▶ [WORK TO COMPLETE]
Present every line of the entries below as a numbered list, leaving out the blank lines.
#### PROVIDED DATA
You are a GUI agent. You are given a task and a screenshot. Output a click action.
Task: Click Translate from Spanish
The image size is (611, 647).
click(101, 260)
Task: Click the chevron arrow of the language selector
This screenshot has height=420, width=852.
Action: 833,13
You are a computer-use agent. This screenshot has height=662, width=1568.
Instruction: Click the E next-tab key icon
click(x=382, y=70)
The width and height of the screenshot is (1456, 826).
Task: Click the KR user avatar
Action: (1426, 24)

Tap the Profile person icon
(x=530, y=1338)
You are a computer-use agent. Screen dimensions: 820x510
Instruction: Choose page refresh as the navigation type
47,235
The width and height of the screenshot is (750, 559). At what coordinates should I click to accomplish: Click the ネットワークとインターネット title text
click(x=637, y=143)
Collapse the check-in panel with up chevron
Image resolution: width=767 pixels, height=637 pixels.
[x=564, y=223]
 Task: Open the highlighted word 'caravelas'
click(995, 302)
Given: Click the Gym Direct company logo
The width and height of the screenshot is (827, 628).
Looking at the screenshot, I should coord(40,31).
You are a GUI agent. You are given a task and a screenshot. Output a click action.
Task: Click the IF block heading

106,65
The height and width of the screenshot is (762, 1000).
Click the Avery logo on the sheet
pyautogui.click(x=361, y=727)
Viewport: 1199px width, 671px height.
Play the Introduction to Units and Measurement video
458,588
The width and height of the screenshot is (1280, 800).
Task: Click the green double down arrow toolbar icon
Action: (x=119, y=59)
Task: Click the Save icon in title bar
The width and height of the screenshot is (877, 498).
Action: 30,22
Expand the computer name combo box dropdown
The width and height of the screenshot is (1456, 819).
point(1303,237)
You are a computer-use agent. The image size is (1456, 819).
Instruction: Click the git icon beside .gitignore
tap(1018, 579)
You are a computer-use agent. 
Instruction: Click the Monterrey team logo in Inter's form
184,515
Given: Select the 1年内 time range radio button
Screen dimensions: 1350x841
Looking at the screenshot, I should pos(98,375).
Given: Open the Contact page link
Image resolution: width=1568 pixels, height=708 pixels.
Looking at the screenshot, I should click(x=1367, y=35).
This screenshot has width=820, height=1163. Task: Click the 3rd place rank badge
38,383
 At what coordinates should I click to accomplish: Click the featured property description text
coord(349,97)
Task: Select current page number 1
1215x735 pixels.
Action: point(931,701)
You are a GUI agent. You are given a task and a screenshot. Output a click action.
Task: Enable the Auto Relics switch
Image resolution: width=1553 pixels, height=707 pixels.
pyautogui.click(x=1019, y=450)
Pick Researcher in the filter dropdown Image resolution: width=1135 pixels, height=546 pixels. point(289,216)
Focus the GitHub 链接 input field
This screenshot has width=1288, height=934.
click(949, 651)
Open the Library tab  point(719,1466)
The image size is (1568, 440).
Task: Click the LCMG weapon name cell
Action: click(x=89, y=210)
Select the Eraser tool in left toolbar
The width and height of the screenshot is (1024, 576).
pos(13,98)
########
▶ [SOLUTION TO THIS TASK]
1. You are a GUI agent. You are given a task and a screenshot. Output a click action.
2. Task: Click Translate from Spanish
3. The image size is (611, 647).
4. click(101, 260)
5. Task: Click the chevron arrow of the language selector
6. This screenshot has height=420, width=852.
7. Action: 833,13
8. You are a computer-use agent. This screenshot has height=662, width=1568.
9. Instruction: Click the E next-tab key icon
10. click(x=382, y=70)
11. The width and height of the screenshot is (1456, 826).
12. Task: Click the KR user avatar
13. Action: (1426, 24)
14. Tap the Profile person icon
15. (x=530, y=1338)
16. You are a computer-use agent. Screen dimensions: 820x510
17. Instruction: Choose page refresh as the navigation type
18. 47,235
19. The width and height of the screenshot is (750, 559). At what coordinates should I click to accomplish: Click the ネットワークとインターネット title text
20. click(x=637, y=143)
21. Collapse the check-in panel with up chevron
22. Image resolution: width=767 pixels, height=637 pixels.
23. [x=564, y=223]
24.  Task: Open the highlighted word 'caravelas'
25. click(995, 302)
26. Given: Click the Gym Direct company logo
27. The width and height of the screenshot is (827, 628).
28. Looking at the screenshot, I should coord(40,31).
29. You are a GUI agent. You are given a task and a screenshot. Output a click action.
30. Task: Click the IF block heading
31. 106,65
32. The height and width of the screenshot is (762, 1000).
33. Click the Avery logo on the sheet
34. pyautogui.click(x=361, y=727)
35. Viewport: 1199px width, 671px height.
36. Play the Introduction to Units and Measurement video
37. 458,588
38. The width and height of the screenshot is (1280, 800).
39. Task: Click the green double down arrow toolbar icon
40. Action: (x=119, y=59)
41. Task: Click the Save icon in title bar
42. The width and height of the screenshot is (877, 498).
43. Action: 30,22
44. Expand the computer name combo box dropdown
45. The width and height of the screenshot is (1456, 819).
46. point(1303,237)
47. You are a computer-use agent. The image size is (1456, 819).
48. Instruction: Click the git icon beside .gitignore
49. tap(1018, 579)
50. You are a computer-use agent. 
51. Instruction: Click the Monterrey team logo in Inter's form
52. 184,515
53. Given: Select the 1年内 time range radio button
54. Screen dimensions: 1350x841
55. Looking at the screenshot, I should pos(98,375).
56. Given: Open the Contact page link
57. Image resolution: width=1568 pixels, height=708 pixels.
58. Looking at the screenshot, I should click(x=1367, y=35).
59. This screenshot has width=820, height=1163. Task: Click the 3rd place rank badge
60. 38,383
61.  At what coordinates should I click to accomplish: Click the featured property description text
62. coord(349,97)
63. Task: Select current page number 1
64. 1215x735 pixels.
65. Action: point(931,701)
66. You are a GUI agent. You are given a task and a screenshot. Output a click action.
67. Task: Enable the Auto Relics switch
68. Image resolution: width=1553 pixels, height=707 pixels.
69. pyautogui.click(x=1019, y=450)
70. Pick Researcher in the filter dropdown Image resolution: width=1135 pixels, height=546 pixels. point(289,216)
71. Focus the GitHub 链接 input field
72. This screenshot has width=1288, height=934.
73. click(949, 651)
74. Open the Library tab  point(719,1466)
75. The image size is (1568, 440).
76. Task: Click the LCMG weapon name cell
77. Action: click(x=89, y=210)
78. Select the Eraser tool in left toolbar
79. The width and height of the screenshot is (1024, 576).
80. pos(13,98)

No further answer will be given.